TASK »
Taking the listing below, restate word for word each line from the line with "Given: Open the Nov 18, 2024 date picker" to the line with "Screen dimensions: 1536x598", ends included, and stop there.

*** Opening of DATA PROVIDED ***

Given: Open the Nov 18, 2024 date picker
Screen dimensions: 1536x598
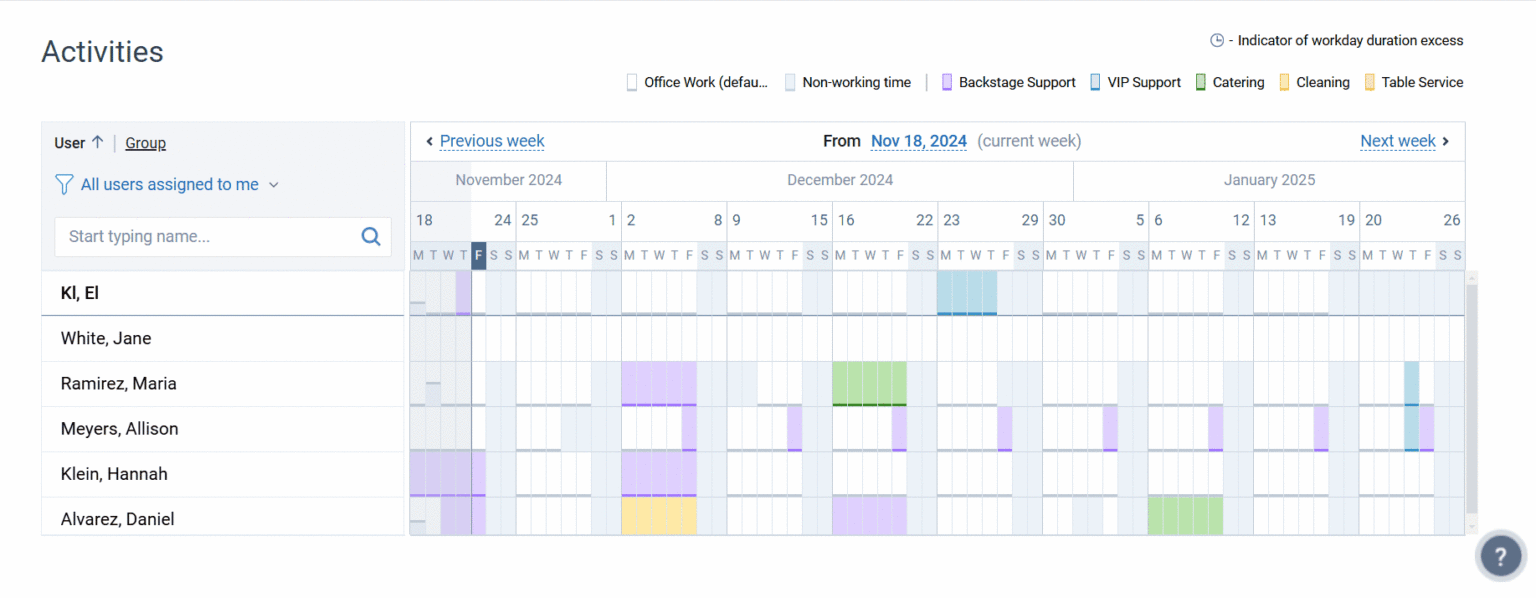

*** Close of DATA PROVIDED ***
*** Opening of DATA PROVIDED ***

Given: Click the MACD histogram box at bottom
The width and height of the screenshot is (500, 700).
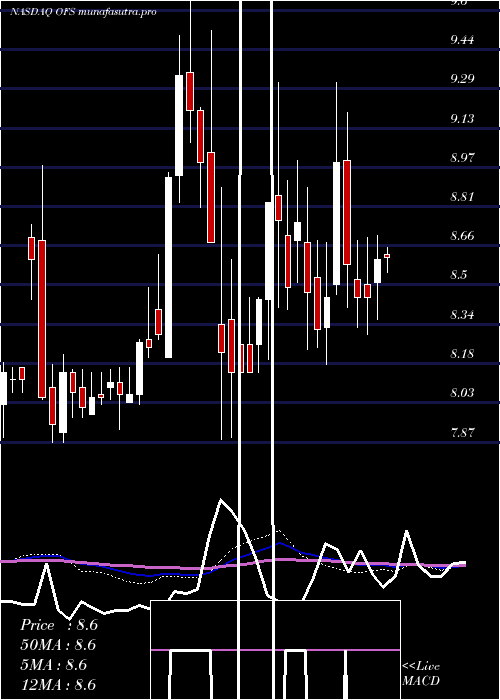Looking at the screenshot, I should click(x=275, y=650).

*** Close of DATA PROVIDED ***

COMPLETED TASK »
Given: Open the Nov 18, 2024 date picker
Screen dimensions: 1536x598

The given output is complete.